[[ EXERCISE DATA, beginning ]]

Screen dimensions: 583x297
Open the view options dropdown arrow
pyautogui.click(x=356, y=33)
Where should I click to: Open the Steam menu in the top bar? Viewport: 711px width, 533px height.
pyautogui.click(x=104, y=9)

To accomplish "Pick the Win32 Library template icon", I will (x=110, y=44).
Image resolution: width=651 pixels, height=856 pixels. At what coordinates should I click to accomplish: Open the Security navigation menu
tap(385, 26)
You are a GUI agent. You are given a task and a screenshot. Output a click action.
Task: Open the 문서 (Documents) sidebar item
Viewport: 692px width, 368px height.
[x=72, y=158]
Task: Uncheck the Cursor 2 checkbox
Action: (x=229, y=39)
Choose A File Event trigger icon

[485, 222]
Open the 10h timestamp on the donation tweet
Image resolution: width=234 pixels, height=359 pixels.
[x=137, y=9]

[[ EXERCISE DATA, end ]]
[[ EXERCISE DATA, beginning ]]

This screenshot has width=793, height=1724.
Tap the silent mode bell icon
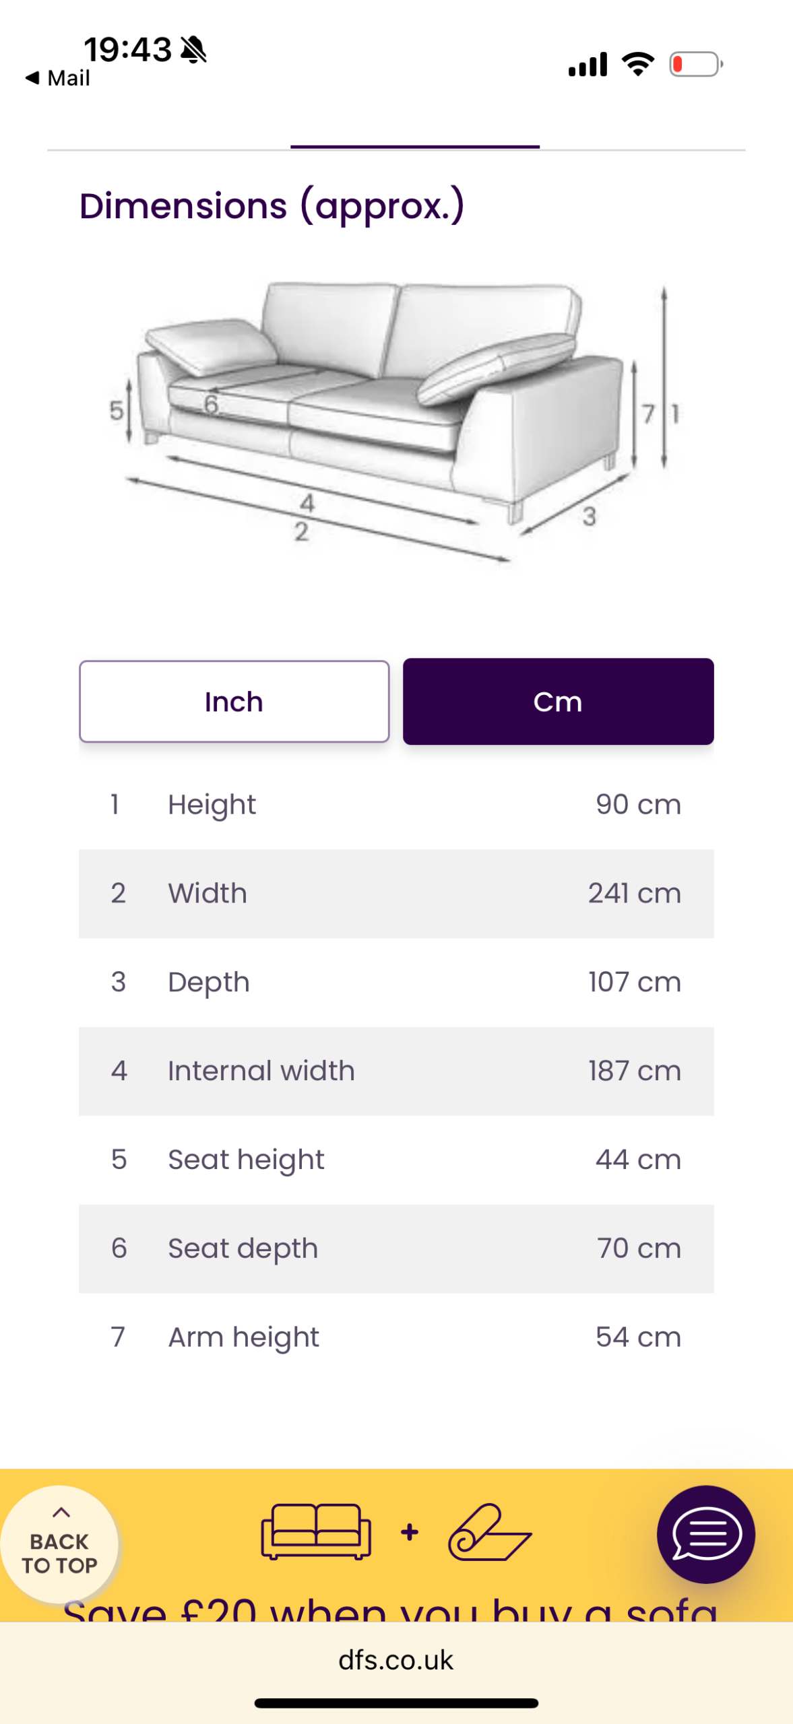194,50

[[ EXERCISE DATA, end ]]

WHAT TO DO: Please return all lines in the material above that include the word "screenshot".

REPLY:
You are a GUI agent. You are given a task and a screenshot. Output a click action.
This screenshot has width=793, height=1724.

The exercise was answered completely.